Prosecution case to open in Britain's phone-hacking trial

Rebekah Brooks, former News International chief executive, arrives for the phone-hacking trial at the Old Bailey in London on October 30, 2013.

LONDON - The prosecution was to open its case against former top aides of Rupert Murdoch on Wednesday, in the long-awaited trial over the phone-hacking scandal that brought down his News of the World tabloid.

Two former editors of the newspaper - Murdoch's protegee Rebekah Brooks and Andy Coulson, who was later Prime Minister David Cameron's media chief - and six other defendants face charges at the Old Bailey ranging from illegally hacking celebrities' phones to concealing evidence and bribing officials for stories.

The scandal forced Murdoch to shut down the 168-year-old News of the World in disgrace in July 2011, rocked the British establishment and sparked an overhaul of the way Britain's raucous press is regulated.

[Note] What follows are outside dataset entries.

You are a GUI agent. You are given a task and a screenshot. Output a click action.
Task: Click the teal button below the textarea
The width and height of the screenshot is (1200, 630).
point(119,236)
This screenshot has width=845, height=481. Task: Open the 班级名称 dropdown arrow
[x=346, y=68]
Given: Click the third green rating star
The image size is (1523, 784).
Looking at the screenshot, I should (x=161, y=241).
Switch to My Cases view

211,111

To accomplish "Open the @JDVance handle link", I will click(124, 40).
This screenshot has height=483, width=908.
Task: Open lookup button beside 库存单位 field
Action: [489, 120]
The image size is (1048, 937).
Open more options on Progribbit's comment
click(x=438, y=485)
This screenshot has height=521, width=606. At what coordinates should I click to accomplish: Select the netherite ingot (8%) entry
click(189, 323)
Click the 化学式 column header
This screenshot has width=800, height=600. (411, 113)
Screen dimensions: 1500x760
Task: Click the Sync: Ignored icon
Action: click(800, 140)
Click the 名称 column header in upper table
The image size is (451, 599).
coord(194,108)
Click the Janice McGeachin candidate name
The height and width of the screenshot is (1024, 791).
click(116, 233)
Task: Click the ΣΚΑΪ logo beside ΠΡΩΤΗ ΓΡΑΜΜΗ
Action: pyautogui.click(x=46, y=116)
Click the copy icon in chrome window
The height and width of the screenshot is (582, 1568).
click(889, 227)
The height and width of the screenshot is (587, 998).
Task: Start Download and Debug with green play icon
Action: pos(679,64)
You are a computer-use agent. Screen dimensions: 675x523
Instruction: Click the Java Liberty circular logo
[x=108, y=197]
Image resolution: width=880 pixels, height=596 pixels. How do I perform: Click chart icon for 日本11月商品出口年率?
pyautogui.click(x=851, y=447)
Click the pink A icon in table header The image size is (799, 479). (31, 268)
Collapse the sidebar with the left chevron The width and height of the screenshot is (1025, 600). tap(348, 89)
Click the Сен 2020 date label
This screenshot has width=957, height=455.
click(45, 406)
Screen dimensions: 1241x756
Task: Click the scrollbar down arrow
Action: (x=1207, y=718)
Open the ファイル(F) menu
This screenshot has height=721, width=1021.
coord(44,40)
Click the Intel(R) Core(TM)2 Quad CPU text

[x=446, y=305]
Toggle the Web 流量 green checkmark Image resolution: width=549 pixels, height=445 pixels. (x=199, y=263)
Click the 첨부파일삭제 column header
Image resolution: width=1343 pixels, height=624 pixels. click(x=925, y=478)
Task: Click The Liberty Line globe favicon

British newspapers were on Wednesday set to ask the High Court for permission to mount a legal challenge against the government's plans for a new system of regulation backed by a so-called "royal charter".

Newspaper owners say the plan is tantamount to state regulation of the press.

Brooks and Coulson, both 45, are the most recognisable defendants in the high-profile trial, the first time criminal charges have been put to the alleged key players in the scandal at a tabloid that was renowned for its celebrity scoops.

The trial is set to last up to six months. All eight defendants deny the charges against them.

'British justice is on trial'

Flame-haired Brooks rose from a secretary to become chief executive of Murdoch's British newspaper wing News International, which has recently been rebranded News UK.

She is accused of conspiring to hack the mobile phone voicemail messages of more than 600 celebrities, public figures and crime victims, hiding evidence, and paying a defence official for a story.

Brooks was editor in 2002 when the News of the World hacked the phone of murdered schoolgirl Milly Dowler - the explosive revelation that sank the paper nearly a decade later - and Coulson was her deputy.

Coulson, who rose to editor before becoming Cameron's media chief in 2007, is accused of phone hacking as well as bribing officials for a Buckingham Palace phone directory.

Brooks' racehorse trainer husband Charlie is on trial alongside her, accused of helping to hide evidence in the chaotic last days before the paper was closed, as are her former assistant Cheryl Carter and former News International security chief Mark Hanna.

Also appearing are the tabloid's managing editor Stuart Kuttner and head of news Ian Edmondson - charged with phone hacking - and royal editor Clive Goodman, who is accused of bribing officials.

Judge John Saunders told the jury on Tuesday that there was "perhaps an unprecedented amount of publicity" surrounding the case.

"Not only are the defendants on trial, but British justice is on trial," he told the nine women and three men on the panel.

"It is absolutely vital that you decide this case solely on the evidence and the arguments that you hear in court."

He warned the jurors to ignore comments about the trial on social networking sites, many of which he said were ill-informed or inaccurate.

More than 100 people have been arrested since July 2011 as part of a huge police investigation into criminal practices by the British press.

Cameron also ordered a public inquiry in the wake of the scandal, which exposed the close relationship between British politicians and the Murdoch press.

The premier has faced questions over his friendship with Rebekah and Charlie Brooks - who he knew from his days at the elite Eton boarding school - and his decision to employ Coulson.

Coulson was forced to resign in 2011 over persistent allegations that he knew more about hacking at the News of the World than he previously admitted.

Several journalists from the News of the World's sister paper, The Sun, are due to go on trial separately next year accused of paying officials for stories.